One of my key coping mechanisms at the moment is the 'not my problem' bubble. This a variation on Grace's force-feild and basically acts to repel all the things the world throws at me that are, in fact, not my problem. Like when everyone you know (including yourself) is having a nervous breakdown and you feel compelled to help. Or people are making a miserable hash of something you really care about and you feel the need the step in and clean up the mess. Or when you can see that someone is heading for a fall and they don't want to talk about it. Yep. Not my problem.

Still struggle with actually putting that boundary into place but at least I'm trying. Does mean that I get to make concious choices about when and who I'm going to bail out and when and to whom I need to say no. Which is good I guess. Foreign, but good.

On a completely different note... I made a pig puppet for a swap. I found the fabric in a dumpster and couldn't think of what possible use I could have for metre upon metre of pink satin (presumably the same thought process of the person who threw it out!). Then I decided to make a pig-puppet a la Neil Gaiman and see... the benefits of hoarding everything and throwing out nothing?!
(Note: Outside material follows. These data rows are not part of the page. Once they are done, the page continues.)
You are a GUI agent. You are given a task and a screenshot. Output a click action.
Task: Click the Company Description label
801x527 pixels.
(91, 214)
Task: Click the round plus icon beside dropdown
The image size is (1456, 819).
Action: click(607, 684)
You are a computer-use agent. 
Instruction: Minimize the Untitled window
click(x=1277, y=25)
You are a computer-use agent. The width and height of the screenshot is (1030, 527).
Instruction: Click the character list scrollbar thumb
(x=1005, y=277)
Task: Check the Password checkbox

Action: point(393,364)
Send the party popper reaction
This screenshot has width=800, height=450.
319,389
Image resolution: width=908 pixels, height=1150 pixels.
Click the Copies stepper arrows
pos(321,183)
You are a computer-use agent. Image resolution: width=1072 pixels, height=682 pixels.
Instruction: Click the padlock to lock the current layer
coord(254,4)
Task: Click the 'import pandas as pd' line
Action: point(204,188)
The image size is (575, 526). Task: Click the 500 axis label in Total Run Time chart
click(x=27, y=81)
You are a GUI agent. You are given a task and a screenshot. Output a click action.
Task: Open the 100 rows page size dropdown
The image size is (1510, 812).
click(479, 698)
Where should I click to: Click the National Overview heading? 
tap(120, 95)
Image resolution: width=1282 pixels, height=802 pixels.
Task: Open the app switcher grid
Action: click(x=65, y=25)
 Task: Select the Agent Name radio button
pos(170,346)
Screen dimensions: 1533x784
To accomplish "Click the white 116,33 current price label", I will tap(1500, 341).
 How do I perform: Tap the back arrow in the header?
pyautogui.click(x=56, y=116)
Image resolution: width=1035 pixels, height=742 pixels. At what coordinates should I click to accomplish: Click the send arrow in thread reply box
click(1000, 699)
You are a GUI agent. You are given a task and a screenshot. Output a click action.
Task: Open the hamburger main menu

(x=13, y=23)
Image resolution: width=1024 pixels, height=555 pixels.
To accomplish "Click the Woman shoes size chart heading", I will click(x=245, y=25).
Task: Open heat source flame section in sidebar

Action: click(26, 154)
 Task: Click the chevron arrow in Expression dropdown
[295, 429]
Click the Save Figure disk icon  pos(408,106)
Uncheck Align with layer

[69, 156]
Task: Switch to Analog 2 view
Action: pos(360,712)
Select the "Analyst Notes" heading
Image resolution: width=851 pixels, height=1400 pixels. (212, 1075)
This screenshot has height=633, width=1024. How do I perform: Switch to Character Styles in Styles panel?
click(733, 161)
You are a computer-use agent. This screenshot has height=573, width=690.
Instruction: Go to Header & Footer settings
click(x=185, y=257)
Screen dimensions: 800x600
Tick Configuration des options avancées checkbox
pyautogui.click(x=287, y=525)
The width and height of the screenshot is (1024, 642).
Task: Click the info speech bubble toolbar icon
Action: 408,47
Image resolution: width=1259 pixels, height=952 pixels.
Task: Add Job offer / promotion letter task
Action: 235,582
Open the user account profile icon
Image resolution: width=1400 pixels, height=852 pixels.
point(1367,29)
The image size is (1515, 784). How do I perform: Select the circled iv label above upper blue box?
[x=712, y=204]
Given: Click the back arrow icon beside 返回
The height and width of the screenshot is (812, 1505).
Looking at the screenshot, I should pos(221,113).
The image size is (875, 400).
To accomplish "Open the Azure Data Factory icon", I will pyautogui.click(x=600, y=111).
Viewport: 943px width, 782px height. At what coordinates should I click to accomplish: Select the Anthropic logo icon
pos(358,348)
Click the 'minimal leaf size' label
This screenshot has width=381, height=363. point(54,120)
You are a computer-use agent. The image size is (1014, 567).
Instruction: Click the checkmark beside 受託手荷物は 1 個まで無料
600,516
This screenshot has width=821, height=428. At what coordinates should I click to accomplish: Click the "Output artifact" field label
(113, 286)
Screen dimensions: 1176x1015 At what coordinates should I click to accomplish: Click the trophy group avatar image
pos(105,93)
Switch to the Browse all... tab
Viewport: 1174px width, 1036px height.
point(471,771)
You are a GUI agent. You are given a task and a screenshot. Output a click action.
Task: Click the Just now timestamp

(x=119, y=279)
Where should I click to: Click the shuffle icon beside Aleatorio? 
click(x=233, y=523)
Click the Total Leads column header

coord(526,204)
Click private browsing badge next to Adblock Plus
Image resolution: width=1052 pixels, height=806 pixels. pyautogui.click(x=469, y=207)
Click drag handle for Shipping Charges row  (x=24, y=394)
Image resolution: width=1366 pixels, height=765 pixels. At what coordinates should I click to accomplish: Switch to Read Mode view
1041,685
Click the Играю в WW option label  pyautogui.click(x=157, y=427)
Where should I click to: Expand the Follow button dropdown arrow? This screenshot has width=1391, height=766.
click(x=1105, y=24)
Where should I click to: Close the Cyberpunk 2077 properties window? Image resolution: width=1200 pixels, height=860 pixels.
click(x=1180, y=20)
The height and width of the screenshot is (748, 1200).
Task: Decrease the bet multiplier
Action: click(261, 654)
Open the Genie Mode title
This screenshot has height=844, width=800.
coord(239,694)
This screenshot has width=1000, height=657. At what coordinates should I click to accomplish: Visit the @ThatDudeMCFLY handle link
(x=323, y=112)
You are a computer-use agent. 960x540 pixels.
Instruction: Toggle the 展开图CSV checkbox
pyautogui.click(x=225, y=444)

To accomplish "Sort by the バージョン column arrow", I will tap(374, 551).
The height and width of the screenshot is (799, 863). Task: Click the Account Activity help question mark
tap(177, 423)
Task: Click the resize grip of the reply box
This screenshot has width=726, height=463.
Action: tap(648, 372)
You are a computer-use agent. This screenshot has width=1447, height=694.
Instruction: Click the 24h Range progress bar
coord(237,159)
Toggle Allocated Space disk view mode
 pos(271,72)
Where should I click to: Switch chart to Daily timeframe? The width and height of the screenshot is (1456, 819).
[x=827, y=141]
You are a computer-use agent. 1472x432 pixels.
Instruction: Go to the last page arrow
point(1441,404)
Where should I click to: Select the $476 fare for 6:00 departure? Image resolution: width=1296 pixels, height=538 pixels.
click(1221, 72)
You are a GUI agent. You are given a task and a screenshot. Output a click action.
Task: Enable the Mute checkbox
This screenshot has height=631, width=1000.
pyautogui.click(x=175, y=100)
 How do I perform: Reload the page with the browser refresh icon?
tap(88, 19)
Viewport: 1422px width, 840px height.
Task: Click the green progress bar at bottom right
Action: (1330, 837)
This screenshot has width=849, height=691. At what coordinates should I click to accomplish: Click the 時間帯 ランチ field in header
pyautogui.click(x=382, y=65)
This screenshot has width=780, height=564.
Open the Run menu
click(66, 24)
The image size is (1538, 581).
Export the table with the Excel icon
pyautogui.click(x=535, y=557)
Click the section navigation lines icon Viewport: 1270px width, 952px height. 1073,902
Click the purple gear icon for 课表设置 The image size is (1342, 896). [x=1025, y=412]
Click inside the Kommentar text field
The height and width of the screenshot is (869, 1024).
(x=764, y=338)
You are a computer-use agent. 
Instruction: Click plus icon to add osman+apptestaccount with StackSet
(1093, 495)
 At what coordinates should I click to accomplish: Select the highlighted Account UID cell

here is another photo... isn't he cute?



and while on the subject on stuff I made out of stuff I had lying around I made myself a dead belly dancer's costume. Why? For once I had a reason. Our flat had a haunted house party. And can I just say that there is no house that is more apt to be haunted than ours? There we no lights and the music was spooky and there were lots of dead people hanging around. I went as the dancer who haunts me!



The bottom layer is silver satin with dark grey and skin coloured lace strips. The next layer is an asymetrical stretchy thing and the top is the lace again.

So that made me happy and now I shall go get some food. Another thing that makes me happy.